En temps de crise, « les administrateurs doivent être disponibles », estime Véronique Bruneau Bayard, associée gérante de France Proxy (société de conseil en gouvernement d’entreprise auprès des sociétés) qui fait remarquer que lors de la tenue des assemblées générales, les investisseurs institutionnels rechignent à renouveler les mandats des administrateurs cumulant plus de quatre postes. Et ce d’autant plus quand des fonctions exécutives sont exercées en parallèle. Désormais, les investisseurs « prennent aussi en compte les mandats détenus à l’étranger et l’AFG (Association française de la gestion financière, NDLR) considère que la présidence d’un comité d’audit doit être comptabilisée comme un mandat supplémentaire », rappelle-t-elle.

Depuis la transposition de la huitième directive en droit français en décembre 2008, le comité d’audit, obligatoire dans les conseils des sociétés cotées, a pour mission de veiller à l’efficacité des systèmes à la fois de contrôle interne et de gestion des risques, ce qui accroît la responsabilité des mandataires sociaux qui en font partie.

C’est d’autant plus vrai qu’à la suite du coup d’arrêt enregistré par l’activité économique mondiale fin 2008 après la faillite de Lehman Brothers, les gestionnaires d’actifs se sont intéressés au contrôle du fonctionnement des conseils. Ils le considèrent comme un élément clé de la maîtrise des risques, et ne vérifient pas seulement la disponibilité et la réactivité des administrateurs mais aussi la durée de leur mandat. « Il y a eu des progrès dans ce domaine », relève Pascal Bello. Force est de constater que la saison des assemblées générales cette année a été marquée par une tendance à réduire de six ans à trois ou quatre ans la durée des mandats des nouveaux administrateurs.
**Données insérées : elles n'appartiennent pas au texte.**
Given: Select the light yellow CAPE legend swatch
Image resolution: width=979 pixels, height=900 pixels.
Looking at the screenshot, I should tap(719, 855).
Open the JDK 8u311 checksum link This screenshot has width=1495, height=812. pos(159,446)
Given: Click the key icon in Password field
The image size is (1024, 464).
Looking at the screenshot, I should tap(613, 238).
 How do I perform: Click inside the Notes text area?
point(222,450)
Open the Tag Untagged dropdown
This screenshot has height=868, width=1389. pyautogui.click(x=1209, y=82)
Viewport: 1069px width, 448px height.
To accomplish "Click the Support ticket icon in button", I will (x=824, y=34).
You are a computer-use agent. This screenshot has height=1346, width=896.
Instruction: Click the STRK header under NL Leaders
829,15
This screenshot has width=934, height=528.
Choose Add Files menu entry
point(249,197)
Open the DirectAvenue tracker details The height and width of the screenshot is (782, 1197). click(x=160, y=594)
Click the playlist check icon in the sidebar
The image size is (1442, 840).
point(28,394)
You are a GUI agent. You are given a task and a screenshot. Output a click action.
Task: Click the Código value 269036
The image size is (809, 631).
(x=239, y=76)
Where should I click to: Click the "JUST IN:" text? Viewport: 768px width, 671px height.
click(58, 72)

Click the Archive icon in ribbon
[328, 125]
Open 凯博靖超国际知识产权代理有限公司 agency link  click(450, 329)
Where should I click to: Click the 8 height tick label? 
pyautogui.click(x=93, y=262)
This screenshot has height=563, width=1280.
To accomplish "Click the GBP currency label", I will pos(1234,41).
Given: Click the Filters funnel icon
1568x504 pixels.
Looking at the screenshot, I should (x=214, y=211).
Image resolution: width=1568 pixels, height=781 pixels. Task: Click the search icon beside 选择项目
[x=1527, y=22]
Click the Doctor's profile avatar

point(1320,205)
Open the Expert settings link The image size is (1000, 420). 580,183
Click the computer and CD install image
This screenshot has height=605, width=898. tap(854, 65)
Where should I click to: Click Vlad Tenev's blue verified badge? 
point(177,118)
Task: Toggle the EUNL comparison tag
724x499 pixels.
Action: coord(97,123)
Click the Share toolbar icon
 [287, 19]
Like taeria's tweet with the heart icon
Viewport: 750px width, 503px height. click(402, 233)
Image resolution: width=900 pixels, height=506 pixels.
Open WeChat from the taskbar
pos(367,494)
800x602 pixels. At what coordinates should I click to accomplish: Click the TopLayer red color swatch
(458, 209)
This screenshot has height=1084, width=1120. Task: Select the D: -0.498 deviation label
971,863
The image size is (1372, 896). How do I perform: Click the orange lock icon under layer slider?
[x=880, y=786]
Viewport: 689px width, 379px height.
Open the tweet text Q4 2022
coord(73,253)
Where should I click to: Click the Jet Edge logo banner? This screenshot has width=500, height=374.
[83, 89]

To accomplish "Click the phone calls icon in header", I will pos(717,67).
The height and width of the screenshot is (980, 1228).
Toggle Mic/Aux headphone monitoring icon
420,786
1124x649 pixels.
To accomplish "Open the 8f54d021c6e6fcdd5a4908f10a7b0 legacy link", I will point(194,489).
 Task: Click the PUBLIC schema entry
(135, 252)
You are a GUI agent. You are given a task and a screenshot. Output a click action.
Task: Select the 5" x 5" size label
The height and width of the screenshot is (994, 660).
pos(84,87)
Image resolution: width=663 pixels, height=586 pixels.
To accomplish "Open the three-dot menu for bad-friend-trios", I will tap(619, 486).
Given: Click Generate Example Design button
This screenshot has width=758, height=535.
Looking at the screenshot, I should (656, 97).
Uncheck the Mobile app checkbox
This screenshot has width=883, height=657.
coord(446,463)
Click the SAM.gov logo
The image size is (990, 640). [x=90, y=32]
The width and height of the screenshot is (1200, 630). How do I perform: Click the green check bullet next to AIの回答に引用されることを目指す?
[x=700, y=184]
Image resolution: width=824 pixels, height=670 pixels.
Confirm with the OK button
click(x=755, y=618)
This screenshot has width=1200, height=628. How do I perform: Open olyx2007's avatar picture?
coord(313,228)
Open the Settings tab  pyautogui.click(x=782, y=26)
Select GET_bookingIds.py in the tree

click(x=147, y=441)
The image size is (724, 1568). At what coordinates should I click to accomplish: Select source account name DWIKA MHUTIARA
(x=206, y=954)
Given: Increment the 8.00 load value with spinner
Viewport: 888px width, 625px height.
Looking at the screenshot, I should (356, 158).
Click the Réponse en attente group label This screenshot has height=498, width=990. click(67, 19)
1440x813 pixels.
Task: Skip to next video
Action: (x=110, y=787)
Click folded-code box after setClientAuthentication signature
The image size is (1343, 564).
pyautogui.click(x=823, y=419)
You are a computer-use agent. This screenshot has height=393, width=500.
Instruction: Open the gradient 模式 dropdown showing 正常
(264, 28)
L’autre sujet majeur qui va revenir sur le devant de la scène, comme c’est le cas lorsque les entreprises traversent des périodes de moindre activité et envisagent de restreindre leurs dividendes, est la rémunération des dirigeants. Elle « doit être explicitement liée à des critères pertinents de performance », selon Martine Léonard, présidente de la commission développement durable Sfaf (Société française des analystes financiers). Cette dernière relève avec satisfaction que « de plus en plus de sociétés les lient à des critères de RSE (responsabilité sociétale des entreprises, NDLR) ». A n’en pas douter, les investisseurs vont scruter les informations publiées par les groupes cotés et ne manqueront pas d’exprimer leur mécontentement si besoin est. A la différence des Etats-Unis, la France est restée en retrait du « say on pay », qui consiste à demander, au moins une fois tous les trois ans, le vote consultatif des actionnaires en assemblée sur les rémunérations attribuées. Cette règle a été adoptée fin janvier 2011 par la Securities and Exchange Commission (SEC) en application de la loi Dodd-Frank. « Nous aurons plus de recul sur son efficacité dans un ou deux ans puisque le choix d’un vote annuel semble se dégager », commente Marie-Chrystel Dang Tran, avocat de Latham & Watkins, qui remarque toutefois que cette règle « porte déjà ses fruits. Certains émetteurs qui ont essuyé cette année un avis défavorable vont sans aucun doute revoir leur politique de rémunération ou la préciser. Même si le vote est seulement consultatif, il peut influencer ».

Le débat sur la séparation des pouvoirs entre l’exécutif et la présidence du conseil ne devrait pas manquer de ressurgir. En cas de crise, les investisseurs se demandent toujours si l’exécutif est contrôlé ou épaulé de façon adéquate par les mandataires sociaux.